§ Directions
Transcribe the records that follow, preserving every word.

§ Records to use

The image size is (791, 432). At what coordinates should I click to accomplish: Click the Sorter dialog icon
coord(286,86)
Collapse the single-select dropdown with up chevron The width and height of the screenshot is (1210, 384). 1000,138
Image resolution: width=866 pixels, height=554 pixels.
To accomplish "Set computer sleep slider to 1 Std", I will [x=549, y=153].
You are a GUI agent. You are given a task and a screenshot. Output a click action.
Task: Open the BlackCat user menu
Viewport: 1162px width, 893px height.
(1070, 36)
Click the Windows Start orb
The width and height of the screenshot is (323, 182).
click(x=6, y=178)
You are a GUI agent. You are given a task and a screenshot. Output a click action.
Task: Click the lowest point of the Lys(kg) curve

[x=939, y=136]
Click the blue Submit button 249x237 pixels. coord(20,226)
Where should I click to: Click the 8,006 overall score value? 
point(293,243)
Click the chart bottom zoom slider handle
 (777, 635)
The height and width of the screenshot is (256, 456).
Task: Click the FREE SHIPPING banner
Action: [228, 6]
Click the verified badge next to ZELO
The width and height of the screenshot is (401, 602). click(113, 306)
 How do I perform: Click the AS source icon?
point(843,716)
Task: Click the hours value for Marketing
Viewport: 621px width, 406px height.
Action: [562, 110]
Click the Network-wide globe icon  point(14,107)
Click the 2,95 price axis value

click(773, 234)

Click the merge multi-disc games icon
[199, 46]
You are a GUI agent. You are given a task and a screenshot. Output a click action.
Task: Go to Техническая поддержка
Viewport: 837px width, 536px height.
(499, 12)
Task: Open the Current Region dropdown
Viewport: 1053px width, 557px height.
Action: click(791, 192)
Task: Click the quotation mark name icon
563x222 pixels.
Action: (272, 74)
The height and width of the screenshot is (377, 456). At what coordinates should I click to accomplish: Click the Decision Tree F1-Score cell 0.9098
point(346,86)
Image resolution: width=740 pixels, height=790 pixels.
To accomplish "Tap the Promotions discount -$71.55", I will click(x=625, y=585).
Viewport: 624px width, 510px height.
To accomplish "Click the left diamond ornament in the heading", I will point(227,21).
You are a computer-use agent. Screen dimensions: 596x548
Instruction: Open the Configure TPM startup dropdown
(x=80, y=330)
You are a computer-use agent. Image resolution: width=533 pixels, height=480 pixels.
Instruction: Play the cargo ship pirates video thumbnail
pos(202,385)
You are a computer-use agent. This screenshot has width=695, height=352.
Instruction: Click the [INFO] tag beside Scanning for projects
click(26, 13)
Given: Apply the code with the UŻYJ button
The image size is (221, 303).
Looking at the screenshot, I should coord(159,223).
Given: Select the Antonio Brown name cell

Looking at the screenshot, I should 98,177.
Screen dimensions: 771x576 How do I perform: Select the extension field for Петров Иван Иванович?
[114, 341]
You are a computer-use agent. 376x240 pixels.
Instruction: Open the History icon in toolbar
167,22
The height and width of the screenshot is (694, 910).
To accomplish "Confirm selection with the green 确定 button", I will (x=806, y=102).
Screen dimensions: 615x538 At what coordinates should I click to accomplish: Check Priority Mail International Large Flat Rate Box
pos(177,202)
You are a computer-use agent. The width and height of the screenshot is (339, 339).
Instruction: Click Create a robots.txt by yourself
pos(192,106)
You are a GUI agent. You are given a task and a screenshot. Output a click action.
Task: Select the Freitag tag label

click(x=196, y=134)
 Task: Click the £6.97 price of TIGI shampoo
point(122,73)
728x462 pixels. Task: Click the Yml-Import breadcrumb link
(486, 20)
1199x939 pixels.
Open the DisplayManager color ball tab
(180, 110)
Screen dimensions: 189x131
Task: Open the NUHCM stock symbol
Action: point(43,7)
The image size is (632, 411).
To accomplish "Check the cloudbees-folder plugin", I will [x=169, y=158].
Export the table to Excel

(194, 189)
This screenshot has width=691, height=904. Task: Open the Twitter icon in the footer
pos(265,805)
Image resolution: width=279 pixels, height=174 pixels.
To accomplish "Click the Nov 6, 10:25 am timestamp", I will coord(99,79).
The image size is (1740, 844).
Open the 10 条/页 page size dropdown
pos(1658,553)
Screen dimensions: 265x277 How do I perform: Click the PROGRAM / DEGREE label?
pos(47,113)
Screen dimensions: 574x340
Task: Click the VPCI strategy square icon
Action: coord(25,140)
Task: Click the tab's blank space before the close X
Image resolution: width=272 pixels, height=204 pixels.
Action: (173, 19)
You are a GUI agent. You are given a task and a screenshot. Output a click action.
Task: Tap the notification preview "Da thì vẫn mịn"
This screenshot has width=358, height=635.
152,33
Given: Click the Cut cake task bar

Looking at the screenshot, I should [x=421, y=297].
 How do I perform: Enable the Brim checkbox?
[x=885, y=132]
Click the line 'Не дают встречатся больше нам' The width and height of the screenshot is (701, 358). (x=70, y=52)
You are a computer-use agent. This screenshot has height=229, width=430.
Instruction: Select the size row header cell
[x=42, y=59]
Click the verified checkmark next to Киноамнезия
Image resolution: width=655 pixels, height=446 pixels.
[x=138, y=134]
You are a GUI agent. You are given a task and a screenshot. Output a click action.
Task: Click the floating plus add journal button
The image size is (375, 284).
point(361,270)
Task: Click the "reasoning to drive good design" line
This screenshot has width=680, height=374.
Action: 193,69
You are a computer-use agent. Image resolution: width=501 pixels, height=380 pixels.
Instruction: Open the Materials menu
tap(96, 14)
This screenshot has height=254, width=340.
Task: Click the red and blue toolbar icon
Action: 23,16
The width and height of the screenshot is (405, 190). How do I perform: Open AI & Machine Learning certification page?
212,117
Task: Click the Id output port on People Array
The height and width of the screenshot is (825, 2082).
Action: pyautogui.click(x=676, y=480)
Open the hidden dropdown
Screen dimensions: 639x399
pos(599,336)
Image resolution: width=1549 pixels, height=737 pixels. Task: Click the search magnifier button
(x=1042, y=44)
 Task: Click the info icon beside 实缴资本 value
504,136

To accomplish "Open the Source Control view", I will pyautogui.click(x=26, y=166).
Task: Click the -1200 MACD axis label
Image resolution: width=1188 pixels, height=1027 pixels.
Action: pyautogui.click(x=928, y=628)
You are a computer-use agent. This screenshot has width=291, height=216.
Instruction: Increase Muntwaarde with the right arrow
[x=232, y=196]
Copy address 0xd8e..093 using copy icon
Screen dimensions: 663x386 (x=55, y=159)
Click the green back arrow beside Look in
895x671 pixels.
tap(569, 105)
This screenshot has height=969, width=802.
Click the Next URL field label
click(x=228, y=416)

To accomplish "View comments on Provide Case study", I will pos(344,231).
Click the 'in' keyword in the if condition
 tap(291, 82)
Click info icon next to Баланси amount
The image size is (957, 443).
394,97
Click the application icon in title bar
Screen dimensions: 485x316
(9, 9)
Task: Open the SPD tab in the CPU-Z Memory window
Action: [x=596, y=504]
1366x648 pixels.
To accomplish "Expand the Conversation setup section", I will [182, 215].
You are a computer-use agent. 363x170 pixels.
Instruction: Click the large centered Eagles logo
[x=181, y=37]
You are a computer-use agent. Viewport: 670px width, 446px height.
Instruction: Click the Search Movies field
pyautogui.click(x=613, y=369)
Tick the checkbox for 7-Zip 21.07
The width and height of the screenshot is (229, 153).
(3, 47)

§ Written solution
The image size is (791, 432). At what coordinates should I click to accomplish: Click the Sorter dialog icon
coord(286,86)
Collapse the single-select dropdown with up chevron The width and height of the screenshot is (1210, 384). 1000,138
Image resolution: width=866 pixels, height=554 pixels.
To accomplish "Set computer sleep slider to 1 Std", I will [x=549, y=153].
You are a GUI agent. You are given a task and a screenshot. Output a click action.
Task: Open the BlackCat user menu
Viewport: 1162px width, 893px height.
(1070, 36)
Click the Windows Start orb
The width and height of the screenshot is (323, 182).
click(x=6, y=178)
You are a GUI agent. You are given a task and a screenshot. Output a click action.
Task: Click the lowest point of the Lys(kg) curve

[x=939, y=136]
Click the blue Submit button 249x237 pixels. coord(20,226)
Where should I click to: Click the 8,006 overall score value? 
point(293,243)
Click the chart bottom zoom slider handle
 (777, 635)
The height and width of the screenshot is (256, 456).
Task: Click the FREE SHIPPING banner
Action: [228, 6]
Click the verified badge next to ZELO
The width and height of the screenshot is (401, 602). click(113, 306)
 How do I perform: Click the AS source icon?
point(843,716)
Task: Click the hours value for Marketing
Viewport: 621px width, 406px height.
Action: [562, 110]
Click the Network-wide globe icon  point(14,107)
Click the 2,95 price axis value

click(773, 234)

Click the merge multi-disc games icon
[199, 46]
You are a GUI agent. You are given a task and a screenshot. Output a click action.
Task: Go to Техническая поддержка
Viewport: 837px width, 536px height.
(499, 12)
Task: Open the Current Region dropdown
Viewport: 1053px width, 557px height.
Action: click(791, 192)
Task: Click the quotation mark name icon
563x222 pixels.
Action: (272, 74)
The height and width of the screenshot is (377, 456). At what coordinates should I click to accomplish: Click the Decision Tree F1-Score cell 0.9098
point(346,86)
Image resolution: width=740 pixels, height=790 pixels.
To accomplish "Tap the Promotions discount -$71.55", I will click(x=625, y=585).
Viewport: 624px width, 510px height.
To accomplish "Click the left diamond ornament in the heading", I will point(227,21).
You are a computer-use agent. Screen dimensions: 596x548
Instruction: Open the Configure TPM startup dropdown
(x=80, y=330)
You are a computer-use agent. Image resolution: width=533 pixels, height=480 pixels.
Instruction: Play the cargo ship pirates video thumbnail
pos(202,385)
You are a computer-use agent. This screenshot has width=695, height=352.
Instruction: Click the [INFO] tag beside Scanning for projects
click(26, 13)
Given: Apply the code with the UŻYJ button
The image size is (221, 303).
Looking at the screenshot, I should coord(159,223).
Given: Select the Antonio Brown name cell

Looking at the screenshot, I should 98,177.
Screen dimensions: 771x576 How do I perform: Select the extension field for Петров Иван Иванович?
[114, 341]
You are a computer-use agent. 376x240 pixels.
Instruction: Open the History icon in toolbar
167,22
The height and width of the screenshot is (694, 910).
To accomplish "Confirm selection with the green 确定 button", I will (x=806, y=102).
Screen dimensions: 615x538 At what coordinates should I click to accomplish: Check Priority Mail International Large Flat Rate Box
pos(177,202)
You are a computer-use agent. The width and height of the screenshot is (339, 339).
Instruction: Click Create a robots.txt by yourself
pos(192,106)
You are a GUI agent. You are given a task and a screenshot. Output a click action.
Task: Select the Freitag tag label

click(x=196, y=134)
 Task: Click the £6.97 price of TIGI shampoo
point(122,73)
728x462 pixels. Task: Click the Yml-Import breadcrumb link
(486, 20)
1199x939 pixels.
Open the DisplayManager color ball tab
(180, 110)
Screen dimensions: 189x131
Task: Open the NUHCM stock symbol
Action: point(43,7)
The image size is (632, 411).
To accomplish "Check the cloudbees-folder plugin", I will [x=169, y=158].
Export the table to Excel

(194, 189)
This screenshot has width=691, height=904. Task: Open the Twitter icon in the footer
pos(265,805)
Image resolution: width=279 pixels, height=174 pixels.
To accomplish "Click the Nov 6, 10:25 am timestamp", I will coord(99,79).
The image size is (1740, 844).
Open the 10 条/页 page size dropdown
pos(1658,553)
Screen dimensions: 265x277 How do I perform: Click the PROGRAM / DEGREE label?
pos(47,113)
Screen dimensions: 574x340
Task: Click the VPCI strategy square icon
Action: coord(25,140)
Task: Click the tab's blank space before the close X
Image resolution: width=272 pixels, height=204 pixels.
Action: (173, 19)
You are a GUI agent. You are given a task and a screenshot. Output a click action.
Task: Tap the notification preview "Da thì vẫn mịn"
This screenshot has width=358, height=635.
152,33
Given: Click the Cut cake task bar

Looking at the screenshot, I should [x=421, y=297].
 How do I perform: Enable the Brim checkbox?
[x=885, y=132]
Click the line 'Не дают встречатся больше нам' The width and height of the screenshot is (701, 358). (x=70, y=52)
You are a computer-use agent. This screenshot has height=229, width=430.
Instruction: Select the size row header cell
[x=42, y=59]
Click the verified checkmark next to Киноамнезия
Image resolution: width=655 pixels, height=446 pixels.
[x=138, y=134]
You are a GUI agent. You are given a task and a screenshot. Output a click action.
Task: Click the floating plus add journal button
The image size is (375, 284).
point(361,270)
Task: Click the "reasoning to drive good design" line
This screenshot has width=680, height=374.
Action: 193,69
You are a computer-use agent. Image resolution: width=501 pixels, height=380 pixels.
Instruction: Open the Materials menu
tap(96, 14)
This screenshot has height=254, width=340.
Task: Click the red and blue toolbar icon
Action: 23,16
The width and height of the screenshot is (405, 190). How do I perform: Open AI & Machine Learning certification page?
212,117
Task: Click the Id output port on People Array
The height and width of the screenshot is (825, 2082).
Action: pyautogui.click(x=676, y=480)
Open the hidden dropdown
Screen dimensions: 639x399
pos(599,336)
Image resolution: width=1549 pixels, height=737 pixels. Task: Click the search magnifier button
(x=1042, y=44)
 Task: Click the info icon beside 实缴资本 value
504,136

To accomplish "Open the Source Control view", I will pyautogui.click(x=26, y=166).
Task: Click the -1200 MACD axis label
Image resolution: width=1188 pixels, height=1027 pixels.
Action: pyautogui.click(x=928, y=628)
You are a computer-use agent. This screenshot has width=291, height=216.
Instruction: Increase Muntwaarde with the right arrow
[x=232, y=196]
Copy address 0xd8e..093 using copy icon
Screen dimensions: 663x386 (x=55, y=159)
Click the green back arrow beside Look in
895x671 pixels.
tap(569, 105)
This screenshot has height=969, width=802.
Click the Next URL field label
click(x=228, y=416)

To accomplish "View comments on Provide Case study", I will pos(344,231).
Click the 'in' keyword in the if condition
 tap(291, 82)
Click info icon next to Баланси amount
The image size is (957, 443).
394,97
Click the application icon in title bar
Screen dimensions: 485x316
(9, 9)
Task: Open the SPD tab in the CPU-Z Memory window
Action: [x=596, y=504]
1366x648 pixels.
To accomplish "Expand the Conversation setup section", I will [182, 215].
You are a computer-use agent. 363x170 pixels.
Instruction: Click the large centered Eagles logo
[x=181, y=37]
You are a computer-use agent. Viewport: 670px width, 446px height.
Instruction: Click the Search Movies field
pyautogui.click(x=613, y=369)
Tick the checkbox for 7-Zip 21.07
The width and height of the screenshot is (229, 153).
(3, 47)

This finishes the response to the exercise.